Add an OpenRouter key and customize your training by modifying the values below.

By default your model will be trained to fix grammar and spelling errors, similar to the Grammarly service. To teach your model another skill, set `TASK_DESCRIPTION` to one of the descriptions under **Advanced Settings**, or write your own!

In [2]:
# Required - Used for generating training inputs and RULER evaluation
OPENROUTER_API_KEY = "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"

# Optional - Enables metric logging
WANDB_API_KEY = "1468c29bf66966477cdc98015dc572df8eb95ed4"

# Describe your custom task (be specific!)
GRAMMARLY_TASK_DESCRIPTION = """
Sie sind ein Experte für die Qualitätssicherung von Prüfungsfragen für den Beruf Fachlagerist (IHK). Ihre Aufgabe ist es, Formfehler in generierten Prüfungsfragen zu identifizieren und konkrete Verbesserungsvorschläge zu machen.

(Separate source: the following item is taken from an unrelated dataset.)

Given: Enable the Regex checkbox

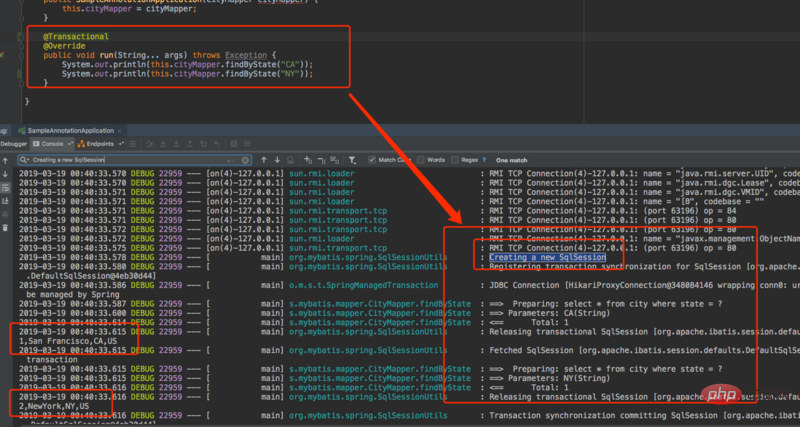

Häufige Formfehler, die Sie erkennen und korrigieren sollen:

1. **Terminologie-Fehler**:
   - Verwendung ungebräuchlicher oder falscher Fachbegriffe
   - Beispiel: "Lagerprozess" → sollte "Warenumschlag" sein

2. **Verb-Verwendung**:
   - Logisch inkorrekte Verben im Kontext
   - Beispiel: "umgelagert" (wenn Ware noch nicht eingelagert war) → sollte "verbracht" sein

3. **Schwierigkeitsgrad**:
   - Verwendung zu komplexer Begriffe für die Zielgruppe
   - Beispiel: "Cross-docking" für Fachlageristen → sollte "Direktumschlag" sein

4. **Sprachliche Präzision**:
   - Ungenaue oder mehrdeutige Formulierungen
   - Fehlende Klarheit in der Fragestellung

Für jeden identifizierten Fehler sollen Sie:
- Den spezifischen Fehlertyp benennen
- Den problematischen Begriff/Phrase markieren
- Eine konkrete Korrektur vorschlagen
- Kurz begründen, warum die Korrektur besser ist

Antwortformat:
**Identifizierte Probleme:**
- [Fehlertyp]: [Problematische Stelle] → [Korrektur] (Begründung)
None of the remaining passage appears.